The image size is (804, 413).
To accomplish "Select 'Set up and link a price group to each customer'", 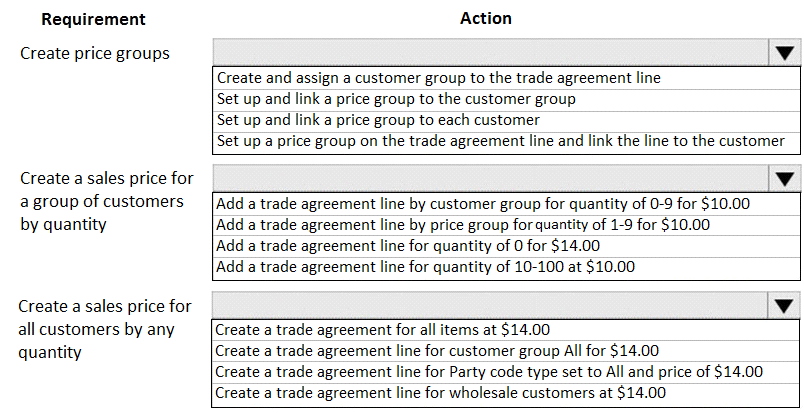I will [506, 120].
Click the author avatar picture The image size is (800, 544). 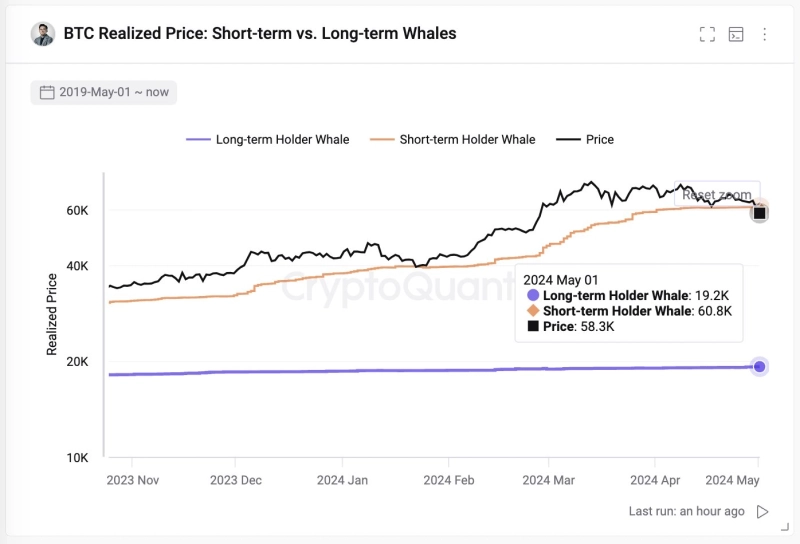pyautogui.click(x=43, y=34)
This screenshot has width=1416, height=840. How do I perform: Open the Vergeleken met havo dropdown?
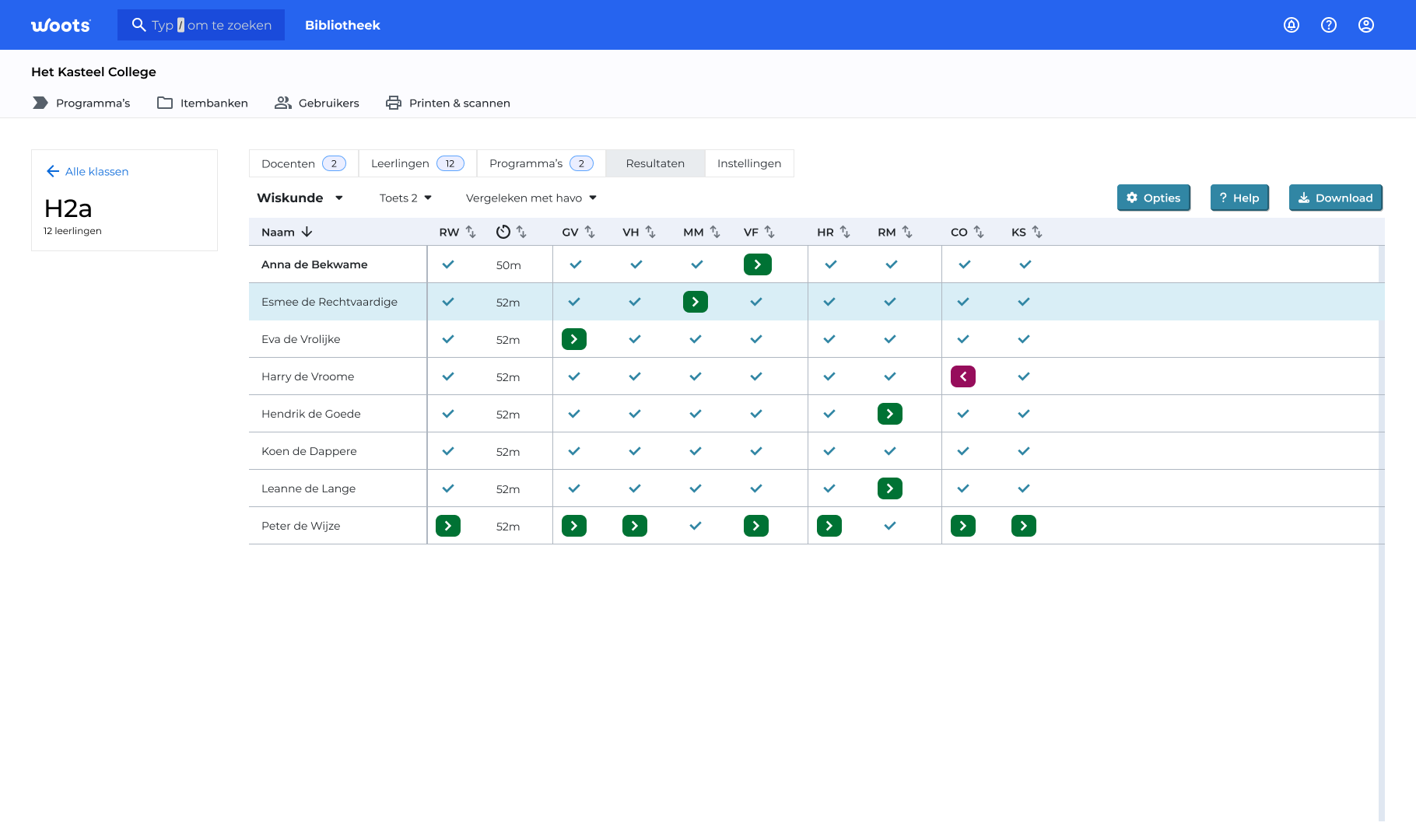coord(531,198)
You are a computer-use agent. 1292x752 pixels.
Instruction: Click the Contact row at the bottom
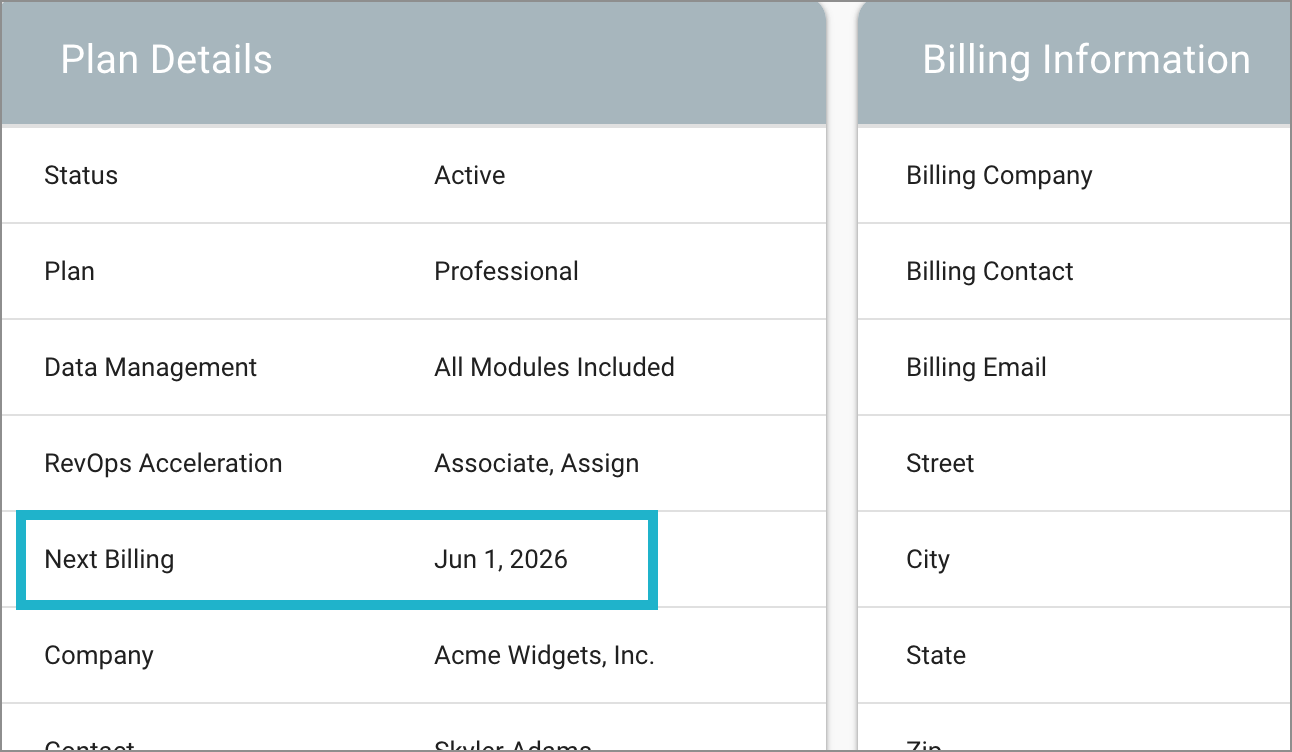click(90, 744)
****************************************
Your objective: Exactly the lines from the one with "This screenshot has" through the end of the listing above are to be repeated, with no pictures.

Output for this exercise:
This screenshot has width=1416, height=840. How do I perform: Open the Vergeleken met havo dropdown?
coord(531,198)
You are a computer-use agent. 1292x752 pixels.
Instruction: Click the Contact row at the bottom
click(90, 744)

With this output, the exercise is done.